There is a much better way to "accelerate" downloads, and that is to use the Metalink specification to supply Wget with a list of alternative locations for retrieving the same location. Then Wget can grab different portions of the same resource from separate hosts, accelerating download time while not overtaxing the servers. Support for the Metalink format is planned for a future release of Wget.
5.5. Is there a way to hide my clear-text user/pass combo from the process table?
Wget now offers a hidden-password prompt for more secure entry of authentication information, as of version 1.12 (--ask-password).
If you are stuck with an older version of Wget, you could put your URLs with passwords into a file and invoke Wget with wget -i FILE. Or use wget -i - and type the URL followed by a Ctrl-D.

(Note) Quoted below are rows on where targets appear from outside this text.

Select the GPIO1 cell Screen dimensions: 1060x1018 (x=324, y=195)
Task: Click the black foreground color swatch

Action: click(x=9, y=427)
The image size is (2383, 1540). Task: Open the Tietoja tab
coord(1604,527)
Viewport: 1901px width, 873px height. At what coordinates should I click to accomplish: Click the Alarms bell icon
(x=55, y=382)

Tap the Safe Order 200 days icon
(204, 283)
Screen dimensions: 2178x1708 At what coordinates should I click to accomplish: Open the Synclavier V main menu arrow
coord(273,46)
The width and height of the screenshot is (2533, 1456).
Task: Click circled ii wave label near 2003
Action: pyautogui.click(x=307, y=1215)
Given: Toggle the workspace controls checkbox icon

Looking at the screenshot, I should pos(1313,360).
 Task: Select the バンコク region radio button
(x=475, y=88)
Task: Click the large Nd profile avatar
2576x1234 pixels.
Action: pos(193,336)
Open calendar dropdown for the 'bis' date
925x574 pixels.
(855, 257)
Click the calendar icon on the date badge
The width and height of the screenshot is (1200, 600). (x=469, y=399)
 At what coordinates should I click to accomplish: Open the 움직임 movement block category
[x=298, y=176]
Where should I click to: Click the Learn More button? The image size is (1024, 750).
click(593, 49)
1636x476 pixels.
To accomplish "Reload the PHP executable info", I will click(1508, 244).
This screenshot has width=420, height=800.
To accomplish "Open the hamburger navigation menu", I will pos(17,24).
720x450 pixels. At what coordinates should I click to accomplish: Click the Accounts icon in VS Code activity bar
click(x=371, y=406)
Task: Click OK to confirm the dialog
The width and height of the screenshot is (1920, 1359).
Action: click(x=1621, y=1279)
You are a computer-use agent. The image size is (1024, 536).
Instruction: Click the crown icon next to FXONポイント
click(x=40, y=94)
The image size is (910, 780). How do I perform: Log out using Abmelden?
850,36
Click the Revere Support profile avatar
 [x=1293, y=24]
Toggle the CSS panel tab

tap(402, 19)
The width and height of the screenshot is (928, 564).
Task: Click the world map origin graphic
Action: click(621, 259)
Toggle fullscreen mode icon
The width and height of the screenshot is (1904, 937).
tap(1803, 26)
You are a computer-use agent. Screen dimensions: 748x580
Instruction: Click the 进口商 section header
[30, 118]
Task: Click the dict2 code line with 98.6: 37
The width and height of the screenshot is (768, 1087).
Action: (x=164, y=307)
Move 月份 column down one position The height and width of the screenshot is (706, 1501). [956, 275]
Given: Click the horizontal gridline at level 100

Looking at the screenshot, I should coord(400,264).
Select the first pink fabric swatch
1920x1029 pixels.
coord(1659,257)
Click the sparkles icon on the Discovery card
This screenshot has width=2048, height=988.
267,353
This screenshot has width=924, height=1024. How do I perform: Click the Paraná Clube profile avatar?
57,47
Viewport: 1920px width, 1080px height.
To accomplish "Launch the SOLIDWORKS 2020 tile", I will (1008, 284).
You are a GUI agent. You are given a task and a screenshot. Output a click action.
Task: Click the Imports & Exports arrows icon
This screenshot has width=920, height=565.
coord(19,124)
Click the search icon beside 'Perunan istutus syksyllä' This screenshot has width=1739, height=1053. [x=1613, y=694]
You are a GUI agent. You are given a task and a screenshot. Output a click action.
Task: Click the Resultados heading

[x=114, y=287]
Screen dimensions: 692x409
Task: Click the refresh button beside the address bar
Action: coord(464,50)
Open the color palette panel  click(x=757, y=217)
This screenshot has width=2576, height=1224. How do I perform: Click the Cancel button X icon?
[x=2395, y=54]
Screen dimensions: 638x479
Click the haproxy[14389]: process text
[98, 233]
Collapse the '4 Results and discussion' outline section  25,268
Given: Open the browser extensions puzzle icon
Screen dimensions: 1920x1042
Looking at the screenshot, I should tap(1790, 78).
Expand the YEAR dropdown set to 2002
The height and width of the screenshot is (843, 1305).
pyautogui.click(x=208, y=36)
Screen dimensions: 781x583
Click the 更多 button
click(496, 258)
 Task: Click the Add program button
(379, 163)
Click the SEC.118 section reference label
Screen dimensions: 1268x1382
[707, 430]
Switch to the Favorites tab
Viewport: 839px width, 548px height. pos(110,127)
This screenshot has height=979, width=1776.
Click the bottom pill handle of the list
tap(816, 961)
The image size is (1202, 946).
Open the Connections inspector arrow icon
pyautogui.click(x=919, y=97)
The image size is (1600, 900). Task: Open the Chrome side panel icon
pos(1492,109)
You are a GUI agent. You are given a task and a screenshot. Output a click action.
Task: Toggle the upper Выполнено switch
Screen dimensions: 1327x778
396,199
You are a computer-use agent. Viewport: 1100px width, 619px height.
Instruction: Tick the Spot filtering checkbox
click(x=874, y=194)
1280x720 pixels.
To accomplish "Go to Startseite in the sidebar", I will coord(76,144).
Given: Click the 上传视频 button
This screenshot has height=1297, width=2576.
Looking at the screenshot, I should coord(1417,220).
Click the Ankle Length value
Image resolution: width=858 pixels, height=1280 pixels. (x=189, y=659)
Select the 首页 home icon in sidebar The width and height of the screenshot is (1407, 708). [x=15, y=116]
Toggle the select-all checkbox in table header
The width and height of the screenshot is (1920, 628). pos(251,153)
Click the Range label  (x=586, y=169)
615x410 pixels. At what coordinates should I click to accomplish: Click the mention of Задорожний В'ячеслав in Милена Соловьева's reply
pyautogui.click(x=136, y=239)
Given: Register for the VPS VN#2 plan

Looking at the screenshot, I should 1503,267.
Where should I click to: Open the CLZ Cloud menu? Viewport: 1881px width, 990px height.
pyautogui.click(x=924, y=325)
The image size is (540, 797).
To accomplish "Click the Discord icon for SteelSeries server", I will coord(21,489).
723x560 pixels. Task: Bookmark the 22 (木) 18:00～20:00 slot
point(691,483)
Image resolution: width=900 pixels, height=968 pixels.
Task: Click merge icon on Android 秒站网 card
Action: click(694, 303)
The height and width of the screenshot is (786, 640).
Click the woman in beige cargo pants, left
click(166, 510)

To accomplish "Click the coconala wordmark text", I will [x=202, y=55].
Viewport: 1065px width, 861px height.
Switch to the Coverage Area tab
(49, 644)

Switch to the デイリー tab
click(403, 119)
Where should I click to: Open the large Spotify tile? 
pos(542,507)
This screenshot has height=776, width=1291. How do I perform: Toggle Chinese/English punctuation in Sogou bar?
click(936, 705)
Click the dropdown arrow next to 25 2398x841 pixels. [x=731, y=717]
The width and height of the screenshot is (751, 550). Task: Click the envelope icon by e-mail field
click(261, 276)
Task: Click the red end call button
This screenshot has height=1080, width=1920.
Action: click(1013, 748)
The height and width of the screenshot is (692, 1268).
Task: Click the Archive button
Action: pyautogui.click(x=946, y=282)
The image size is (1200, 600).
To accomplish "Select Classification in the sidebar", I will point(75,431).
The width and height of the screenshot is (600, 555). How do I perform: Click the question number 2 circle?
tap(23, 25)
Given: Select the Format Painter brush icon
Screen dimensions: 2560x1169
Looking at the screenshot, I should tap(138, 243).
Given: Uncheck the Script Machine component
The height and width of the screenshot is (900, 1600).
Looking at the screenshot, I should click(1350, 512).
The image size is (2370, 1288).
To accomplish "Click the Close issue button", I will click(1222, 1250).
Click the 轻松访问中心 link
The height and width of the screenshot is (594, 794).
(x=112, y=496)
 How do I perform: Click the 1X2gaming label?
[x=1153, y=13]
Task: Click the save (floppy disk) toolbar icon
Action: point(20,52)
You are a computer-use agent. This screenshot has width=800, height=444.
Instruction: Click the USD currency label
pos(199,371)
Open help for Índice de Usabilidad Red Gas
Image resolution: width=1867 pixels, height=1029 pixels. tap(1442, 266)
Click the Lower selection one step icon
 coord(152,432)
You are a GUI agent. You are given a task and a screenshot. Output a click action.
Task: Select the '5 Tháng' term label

For HTTP authentication, you could also place your password info in your wgetrc, with the lines:
user = foo password = bar
(or http_user, http_password).
Note that, if you don't want to place these into your main ~/.wgetrc file, you can put them in a different location, and tell Wget to use that file by setting the WGETRC environment variable to that location or passing the path to this file to the --config option.
If you are trying to supply a password as part of an HTML form, you can use --post-file instead of --post-data. An example of how to make this interactive, assuming your shell provides echo as a builtin, follows:
postfile=$(tempfile) \ && read -s -p "Password: " pass \ && echo "os_password=${pass//&/%26}" > "${postfile}" \ && wget --post-file "${postfile}" 'http://localhost/login' [ "${postfile}" ] && rm -f "${postfile}"
read’s -s flag hides input, and the -p flag displays the "Password: " prompt. The ${pass//&/%26} syntax specifies that every ampersand in the read-in password should be replaced with the urlencoded value so that passwords with ampersands don’t get interpreted as multiple post variables. This may be adequate to cover most cases, but ideally a more proper method of urlencoding the password value should be used.